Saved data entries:
----

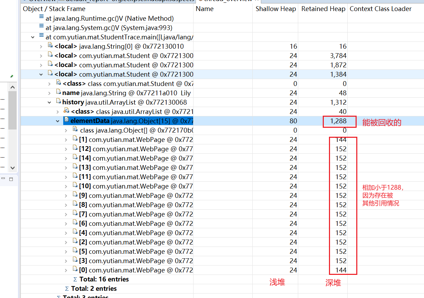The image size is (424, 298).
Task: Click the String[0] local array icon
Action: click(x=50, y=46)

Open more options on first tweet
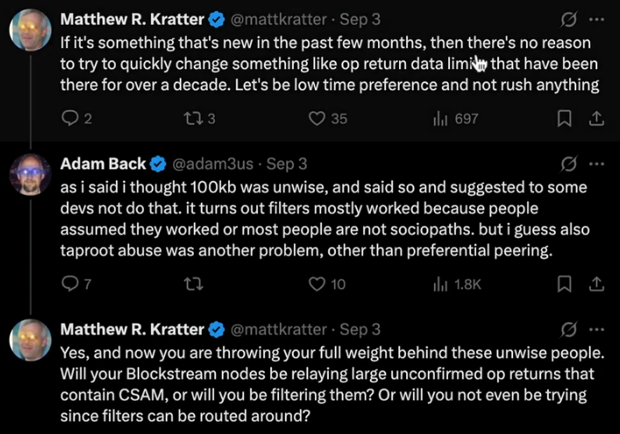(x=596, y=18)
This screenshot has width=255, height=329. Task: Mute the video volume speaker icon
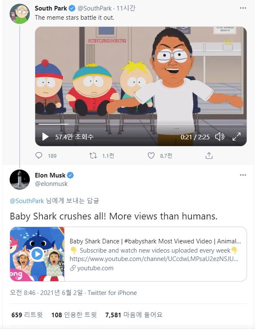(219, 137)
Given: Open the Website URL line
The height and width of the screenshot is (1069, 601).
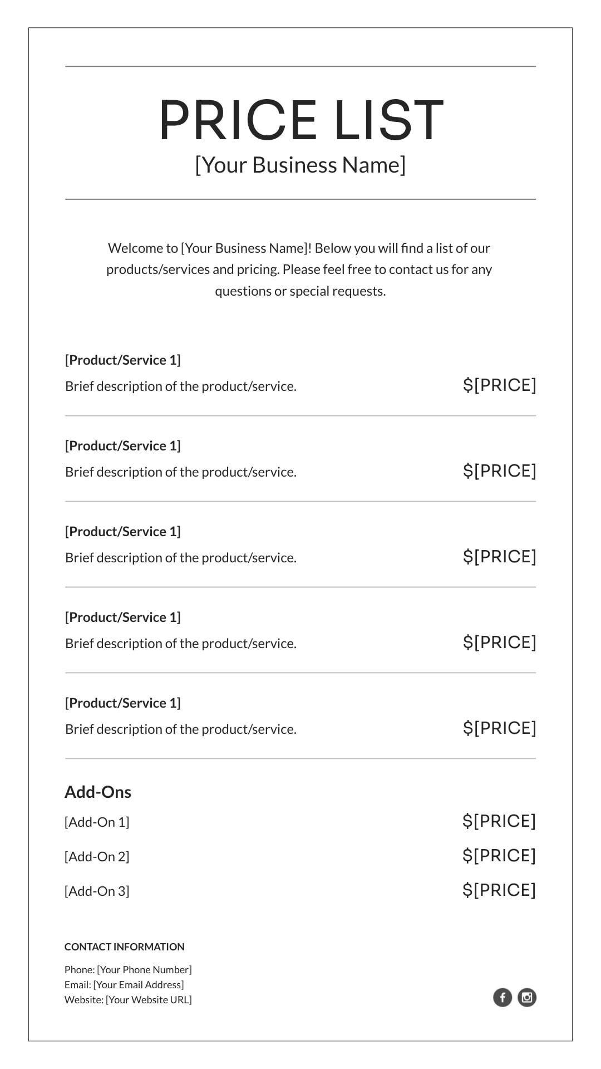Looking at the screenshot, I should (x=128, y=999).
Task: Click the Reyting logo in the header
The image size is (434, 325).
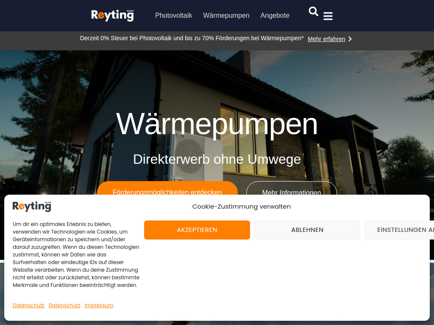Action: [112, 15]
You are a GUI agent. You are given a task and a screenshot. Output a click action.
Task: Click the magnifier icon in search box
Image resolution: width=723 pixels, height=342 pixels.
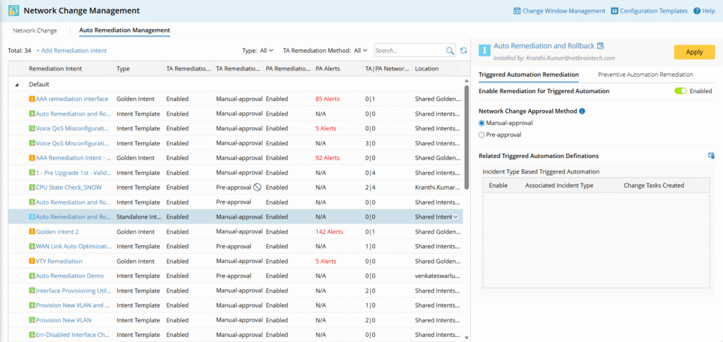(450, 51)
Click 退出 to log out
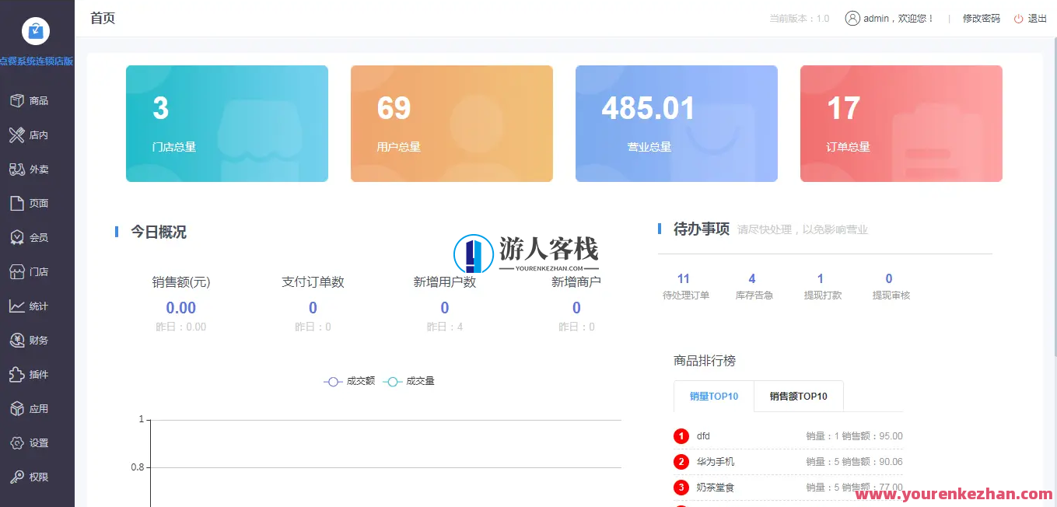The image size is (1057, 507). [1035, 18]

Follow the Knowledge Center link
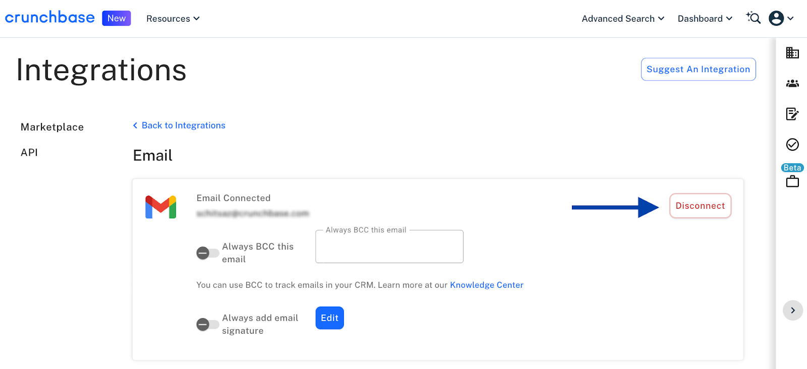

----

→ **Exercise directions**
Set down word for word every line from the one containing "Open more options on first tweet" through the last line of the records above, both ends included. Leave out the pictures.

→ **Reply to the exercise**
Open more options on first tweet
(x=596, y=18)
This screenshot has width=255, height=329. Task: Mute the video volume speaker icon
(219, 137)
Given: Open the Website URL line
The height and width of the screenshot is (1069, 601).
Looking at the screenshot, I should (x=128, y=999).
Task: Click the Reyting logo in the header
The image size is (434, 325).
Action: [112, 15]
You are a GUI agent. You are given a task and a screenshot. Output a click action.
Task: Click the magnifier icon in search box
Image resolution: width=723 pixels, height=342 pixels.
(450, 51)
Click 退出 to log out
The image size is (1057, 507). [1035, 18]

Follow the Knowledge Center link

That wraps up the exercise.